Reproduce the entries, starting at the line that contains "This screenshot has" and ending at the end of the entries, with both ends included. Keep the requests as they are, but multiply every coordinate in the answers by 0.7 and round to the nearest whole number, with halves rounded up. Leave the pictures out of your reproduction.
═════ LISTED ENTRIES ═════
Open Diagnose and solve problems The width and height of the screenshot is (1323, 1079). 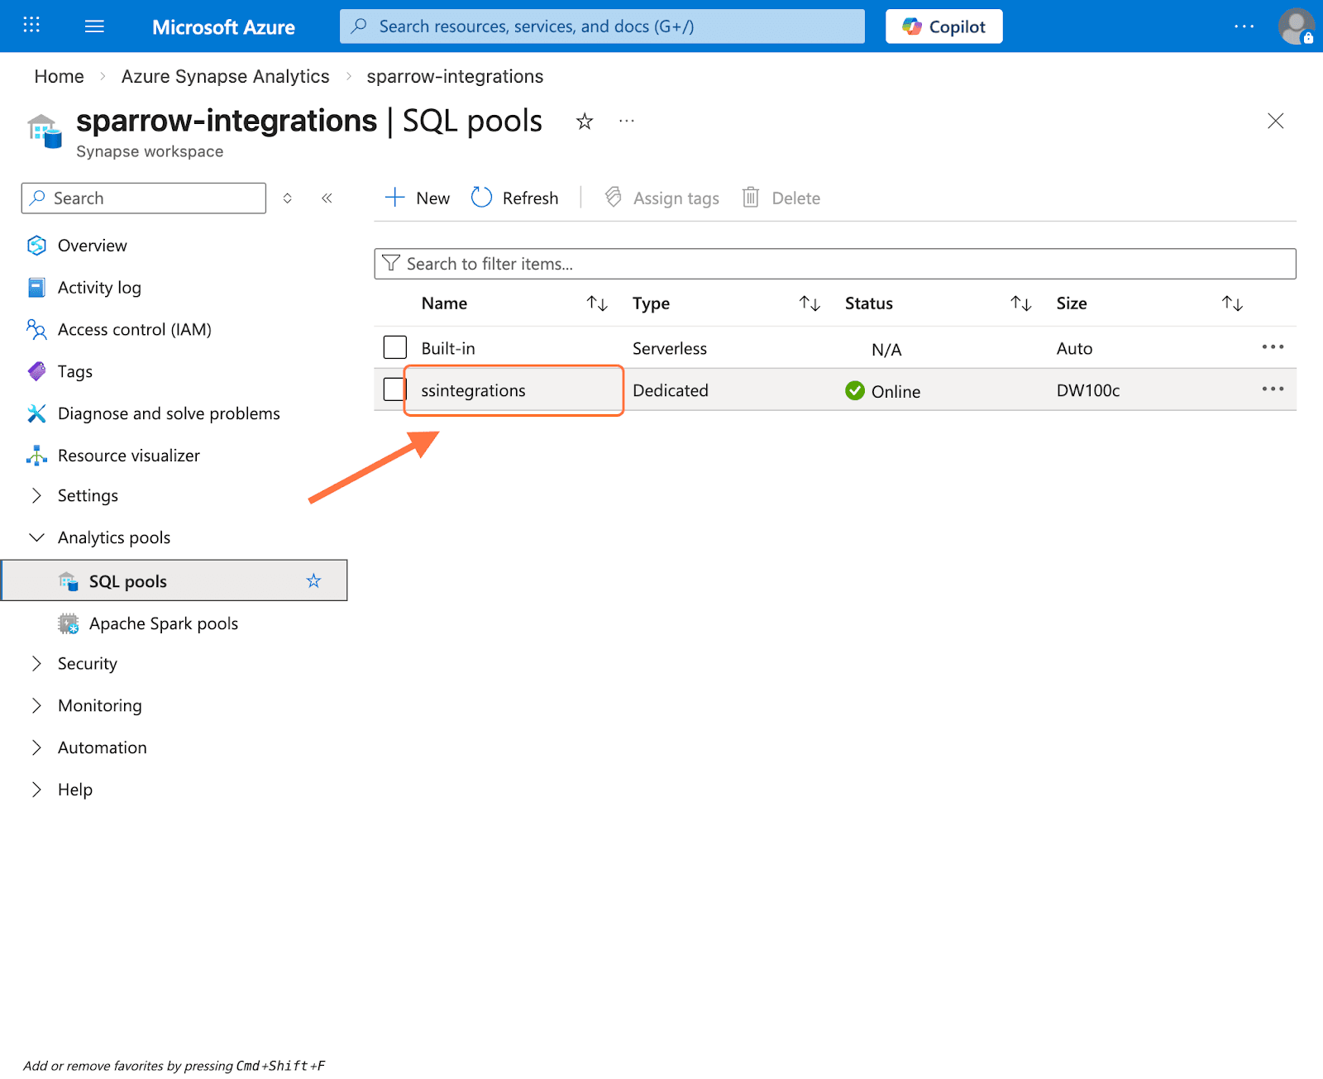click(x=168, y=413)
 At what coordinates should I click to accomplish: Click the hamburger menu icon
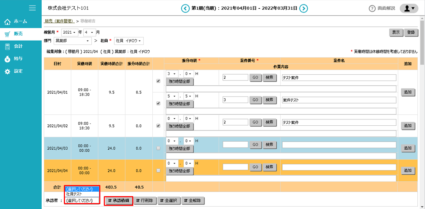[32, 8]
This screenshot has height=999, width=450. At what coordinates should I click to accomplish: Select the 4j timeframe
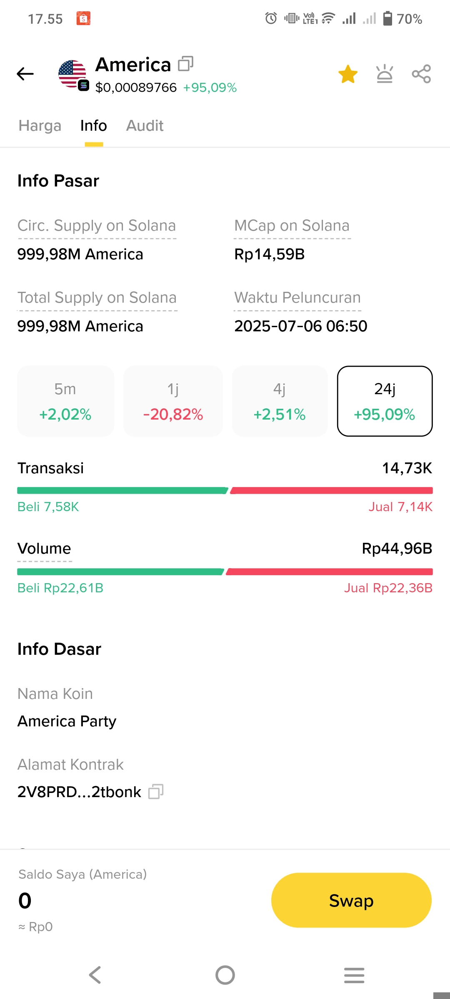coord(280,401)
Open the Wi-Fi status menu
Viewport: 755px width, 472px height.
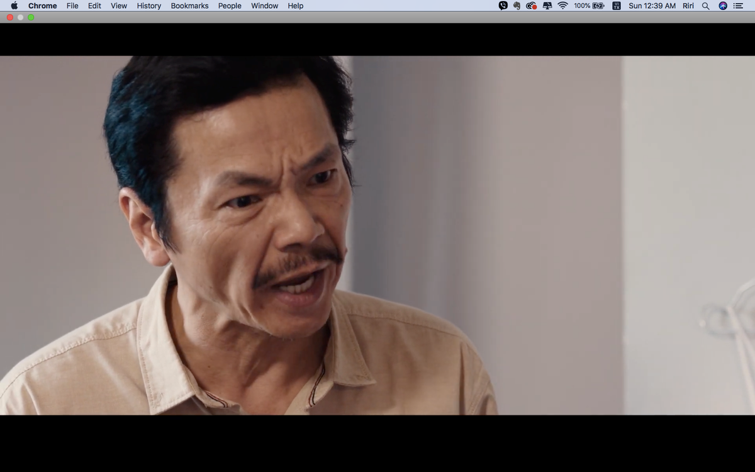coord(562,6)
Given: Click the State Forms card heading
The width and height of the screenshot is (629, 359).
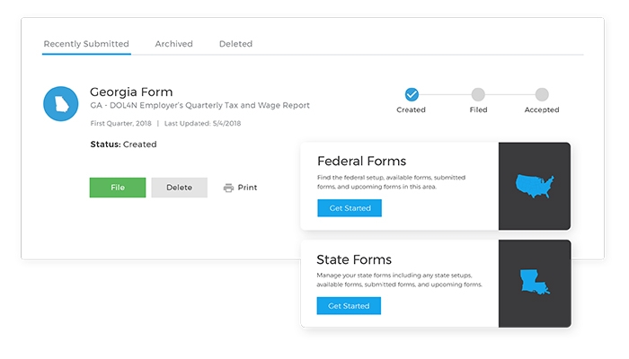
═════
* _COMPLETED EXERCISE_:
This screenshot has height=999, width=450. At what coordinates should I click to accomplish: Select the 4j timeframe
coord(196,281)
Open the Wi-Fi status menu
Viewport: 755px width, 472px height.
coord(393,4)
Given: Click the State Forms card heading
The width and height of the screenshot is (629, 359).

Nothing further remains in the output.